El fondo

Si algo llevaba buscando un tiempo ya era la motivación de salir del bucle en el que me encontraba, y hoy he salido.

A las seis y veinte, cuando todos estaban durmiendo, alguno ya éramos conscientes de lo que se nos iba a venir encima. Máximas de 14° y mínimas de cero, cuando salí de casa estaba todo absolutamente congelado, pero sin duda si algo había congelado por encima del resto era el gélido e imponente viento que cuando vas a unos cuantos kilómetros por hora, hacen mella.

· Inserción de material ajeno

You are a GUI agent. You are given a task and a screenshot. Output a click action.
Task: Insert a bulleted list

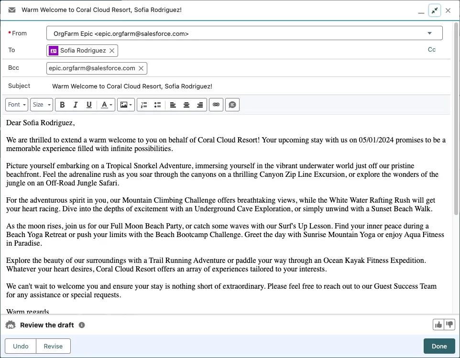point(157,105)
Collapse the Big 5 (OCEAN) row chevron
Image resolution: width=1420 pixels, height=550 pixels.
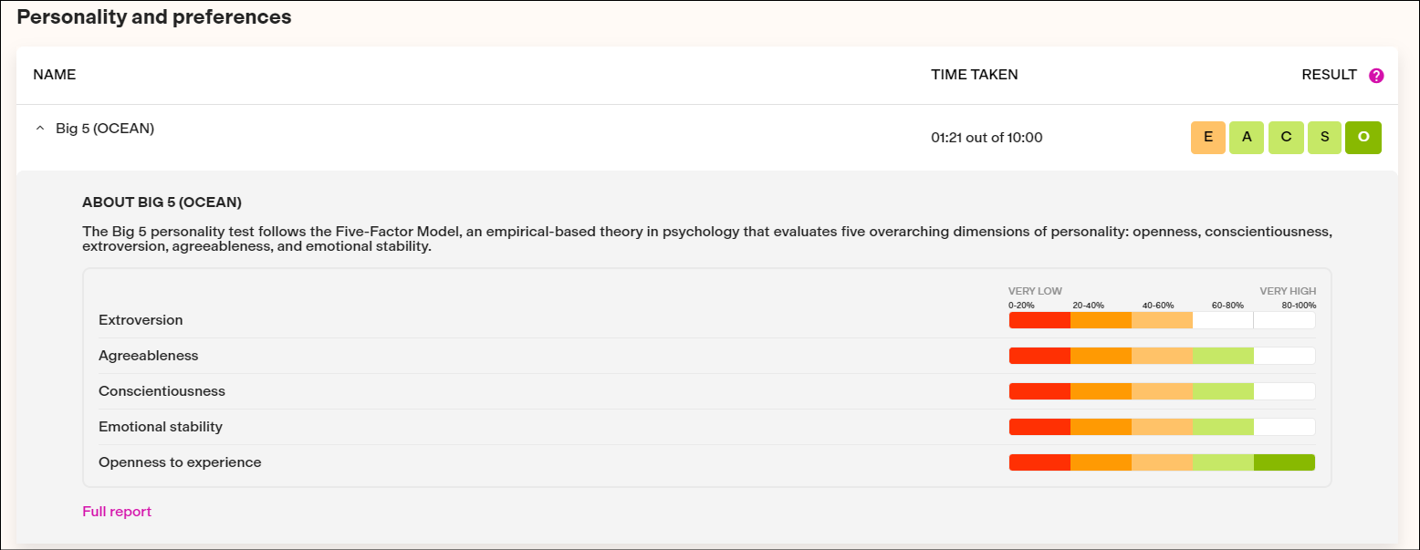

Sin tacto alguno en ninguno de los dedos del cuerpo y con la cabeza más afectada de lo que a esa hora tocaba, emprendimos la marcha. Al final han debido salir uno 110km, pero puede que hayan sido los peores en mucho, mucho tiempo.

Con ellos han venido unas cuantas promesas, entre ellas la de no querer volver a coger la bicicleta en mi vida, o cosas más profundas que quizá cuente algún otro día de mi vida.

Cuando no te quedan ni fuerzas para tenerte en pie y menos para dar pedales, lo que te hace grande es la capacidad seguir luchando sin rendirte.

Eso es gracias a los sueños que durante tanto tiempo se han ido soñando.